**WHAT THE TASK REQUIRES:**
Reproduce the lines below exactly as they appear, with the pictures left out.

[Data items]
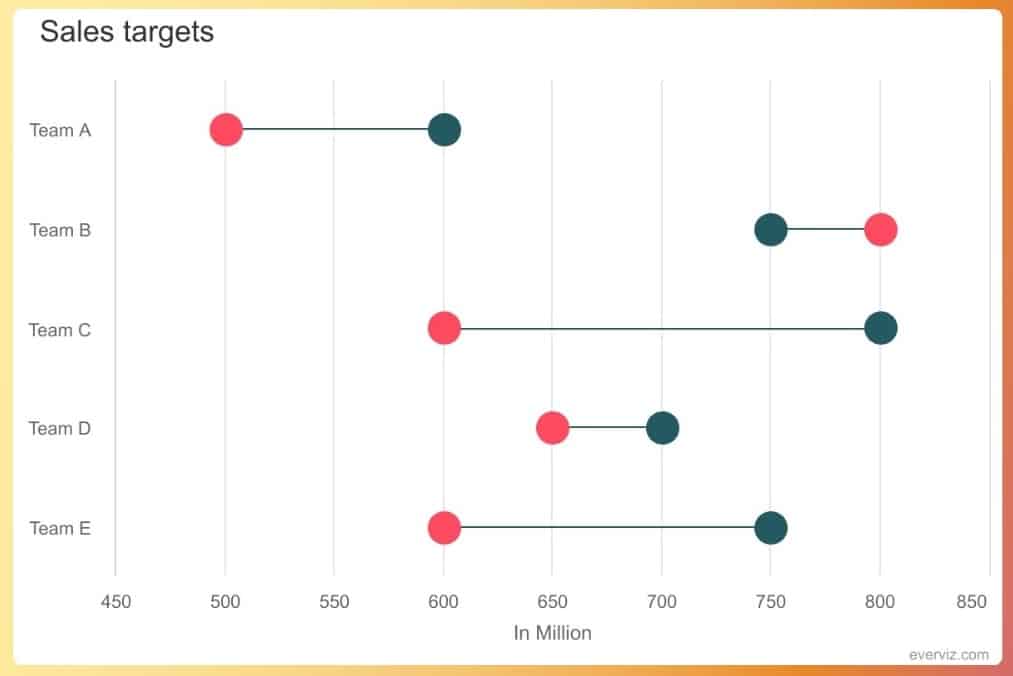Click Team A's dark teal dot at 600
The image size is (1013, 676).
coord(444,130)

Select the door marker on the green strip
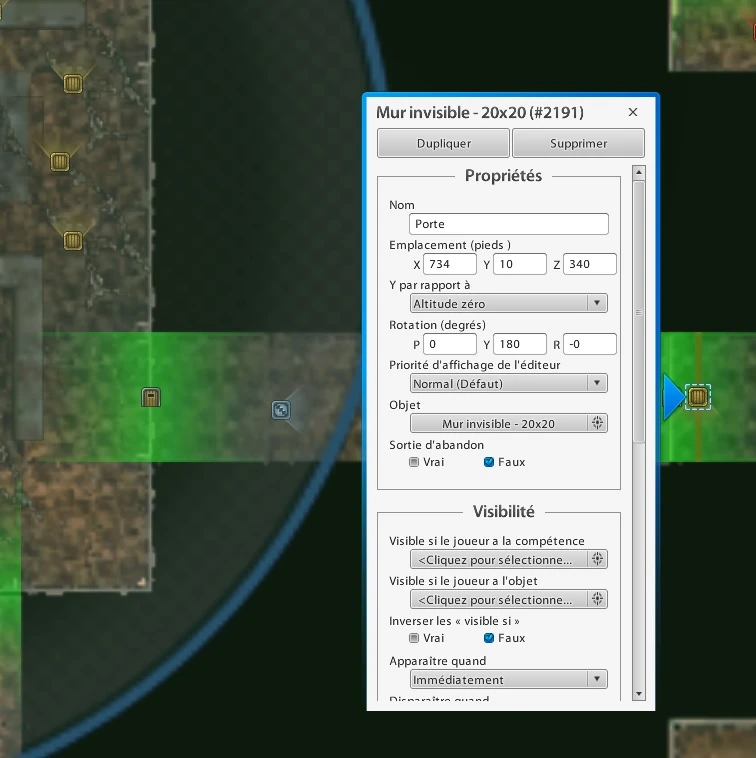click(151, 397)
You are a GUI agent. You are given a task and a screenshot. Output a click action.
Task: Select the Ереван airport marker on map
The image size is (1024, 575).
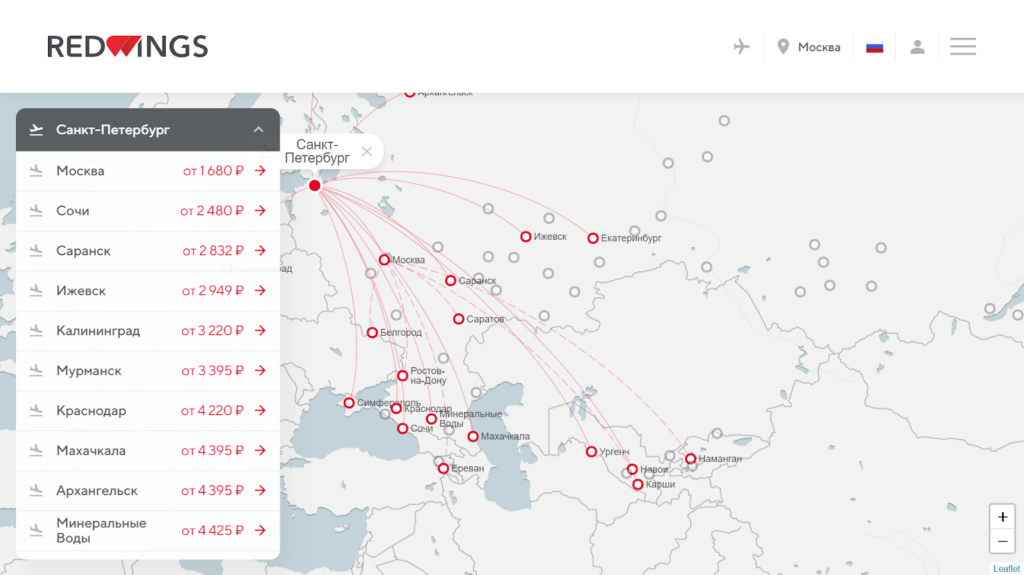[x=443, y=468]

**CORRECT RESPONSE:**
Click Team A's dark teal dot at 600
The image size is (1013, 676).
coord(444,130)

Select the door marker on the green strip
click(151, 397)
You are a GUI agent. You are given a task and a screenshot. Output a click action.
Task: Select the Ереван airport marker on map
The image size is (1024, 575).
[x=443, y=468]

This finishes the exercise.